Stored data
================================

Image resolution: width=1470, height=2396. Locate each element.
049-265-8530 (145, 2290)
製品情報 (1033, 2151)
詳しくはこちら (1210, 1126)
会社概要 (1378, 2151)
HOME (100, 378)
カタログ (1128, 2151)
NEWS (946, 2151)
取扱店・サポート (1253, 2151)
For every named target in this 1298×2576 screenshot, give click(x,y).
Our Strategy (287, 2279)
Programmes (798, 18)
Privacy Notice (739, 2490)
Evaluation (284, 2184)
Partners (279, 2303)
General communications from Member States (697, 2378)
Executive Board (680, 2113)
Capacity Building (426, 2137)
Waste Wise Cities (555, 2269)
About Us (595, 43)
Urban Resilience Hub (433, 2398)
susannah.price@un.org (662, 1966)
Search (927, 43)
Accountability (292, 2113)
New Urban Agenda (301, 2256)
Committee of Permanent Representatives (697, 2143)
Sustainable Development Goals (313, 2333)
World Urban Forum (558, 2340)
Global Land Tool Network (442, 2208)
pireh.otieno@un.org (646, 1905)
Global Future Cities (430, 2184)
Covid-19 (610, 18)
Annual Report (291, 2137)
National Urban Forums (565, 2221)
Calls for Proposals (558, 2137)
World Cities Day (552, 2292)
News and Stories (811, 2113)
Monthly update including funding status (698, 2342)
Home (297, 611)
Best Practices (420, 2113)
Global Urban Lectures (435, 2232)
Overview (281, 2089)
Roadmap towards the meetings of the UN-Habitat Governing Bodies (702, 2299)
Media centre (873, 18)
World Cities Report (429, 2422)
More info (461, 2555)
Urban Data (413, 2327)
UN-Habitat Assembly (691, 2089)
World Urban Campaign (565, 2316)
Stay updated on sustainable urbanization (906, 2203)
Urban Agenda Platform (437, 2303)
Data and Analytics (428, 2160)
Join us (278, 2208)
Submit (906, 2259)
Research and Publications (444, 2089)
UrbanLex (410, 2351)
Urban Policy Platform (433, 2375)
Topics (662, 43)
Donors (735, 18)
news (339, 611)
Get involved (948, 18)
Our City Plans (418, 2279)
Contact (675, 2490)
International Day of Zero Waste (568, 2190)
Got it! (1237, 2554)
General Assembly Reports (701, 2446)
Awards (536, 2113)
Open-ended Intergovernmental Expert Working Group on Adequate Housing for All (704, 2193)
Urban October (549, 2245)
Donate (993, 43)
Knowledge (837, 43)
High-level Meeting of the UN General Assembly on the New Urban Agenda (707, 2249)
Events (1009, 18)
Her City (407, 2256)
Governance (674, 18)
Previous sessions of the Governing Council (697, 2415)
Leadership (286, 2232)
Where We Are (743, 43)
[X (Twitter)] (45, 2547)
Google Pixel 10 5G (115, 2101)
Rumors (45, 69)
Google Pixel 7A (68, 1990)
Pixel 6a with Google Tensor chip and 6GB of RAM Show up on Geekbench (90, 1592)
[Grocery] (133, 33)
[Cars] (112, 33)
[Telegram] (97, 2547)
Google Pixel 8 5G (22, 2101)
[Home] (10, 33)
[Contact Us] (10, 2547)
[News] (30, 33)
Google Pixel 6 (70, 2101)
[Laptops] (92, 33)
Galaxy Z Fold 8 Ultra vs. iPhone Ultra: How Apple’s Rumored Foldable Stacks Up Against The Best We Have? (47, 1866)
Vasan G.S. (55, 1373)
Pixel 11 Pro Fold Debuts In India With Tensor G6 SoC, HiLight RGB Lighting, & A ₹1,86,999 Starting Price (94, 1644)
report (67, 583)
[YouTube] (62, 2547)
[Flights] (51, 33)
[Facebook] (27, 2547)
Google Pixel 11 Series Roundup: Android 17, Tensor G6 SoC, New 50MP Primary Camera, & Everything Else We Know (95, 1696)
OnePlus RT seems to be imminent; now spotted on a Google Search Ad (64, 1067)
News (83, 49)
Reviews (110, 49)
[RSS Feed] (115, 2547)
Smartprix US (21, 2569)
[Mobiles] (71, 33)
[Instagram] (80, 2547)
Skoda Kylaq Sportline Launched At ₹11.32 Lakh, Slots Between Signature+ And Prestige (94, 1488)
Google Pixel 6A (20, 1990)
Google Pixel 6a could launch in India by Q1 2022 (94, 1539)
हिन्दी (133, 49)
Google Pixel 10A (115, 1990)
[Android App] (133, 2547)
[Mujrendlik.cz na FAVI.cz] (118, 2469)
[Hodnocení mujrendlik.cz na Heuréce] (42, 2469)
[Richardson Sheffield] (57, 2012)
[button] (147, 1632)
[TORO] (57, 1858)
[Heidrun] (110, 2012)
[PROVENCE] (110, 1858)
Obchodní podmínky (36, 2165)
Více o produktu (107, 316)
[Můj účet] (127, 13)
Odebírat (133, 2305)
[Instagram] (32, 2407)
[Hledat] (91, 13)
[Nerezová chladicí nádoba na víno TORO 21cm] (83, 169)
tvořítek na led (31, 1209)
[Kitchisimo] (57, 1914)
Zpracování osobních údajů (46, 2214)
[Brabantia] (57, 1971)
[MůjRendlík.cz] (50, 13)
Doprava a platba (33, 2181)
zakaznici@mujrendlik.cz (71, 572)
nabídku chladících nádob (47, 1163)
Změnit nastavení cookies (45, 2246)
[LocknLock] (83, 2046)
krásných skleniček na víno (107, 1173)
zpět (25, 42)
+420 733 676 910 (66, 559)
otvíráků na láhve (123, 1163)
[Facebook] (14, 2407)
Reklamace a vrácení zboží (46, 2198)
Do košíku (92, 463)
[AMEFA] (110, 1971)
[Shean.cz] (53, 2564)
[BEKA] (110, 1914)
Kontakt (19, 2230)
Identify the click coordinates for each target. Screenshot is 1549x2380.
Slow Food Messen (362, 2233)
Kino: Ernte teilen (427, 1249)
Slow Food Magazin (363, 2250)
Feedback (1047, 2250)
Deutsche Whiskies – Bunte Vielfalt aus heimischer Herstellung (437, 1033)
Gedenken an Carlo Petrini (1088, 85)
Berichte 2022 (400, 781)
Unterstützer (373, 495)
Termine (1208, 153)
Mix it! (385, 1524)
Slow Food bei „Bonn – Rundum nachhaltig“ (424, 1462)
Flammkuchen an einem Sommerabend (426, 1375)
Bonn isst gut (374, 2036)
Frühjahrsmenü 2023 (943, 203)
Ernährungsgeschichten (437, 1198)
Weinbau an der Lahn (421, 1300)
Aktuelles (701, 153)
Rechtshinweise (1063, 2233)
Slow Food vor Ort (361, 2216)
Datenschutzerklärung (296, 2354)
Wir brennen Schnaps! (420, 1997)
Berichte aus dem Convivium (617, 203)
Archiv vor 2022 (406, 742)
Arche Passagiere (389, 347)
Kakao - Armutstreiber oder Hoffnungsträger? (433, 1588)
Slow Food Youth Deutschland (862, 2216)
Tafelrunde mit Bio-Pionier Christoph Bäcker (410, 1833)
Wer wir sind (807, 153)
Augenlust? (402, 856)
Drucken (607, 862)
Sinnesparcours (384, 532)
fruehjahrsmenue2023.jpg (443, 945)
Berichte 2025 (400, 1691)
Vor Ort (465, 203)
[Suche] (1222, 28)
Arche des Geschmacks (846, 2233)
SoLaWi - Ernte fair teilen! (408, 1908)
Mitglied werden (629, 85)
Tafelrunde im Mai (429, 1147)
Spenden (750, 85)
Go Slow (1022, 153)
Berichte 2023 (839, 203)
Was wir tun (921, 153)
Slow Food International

================================

**Required action**. Find every line above that contains the word "International", and return each one.

**Output for this exercise**.
International Day of Zero Waste (568, 2190)
Slow Food International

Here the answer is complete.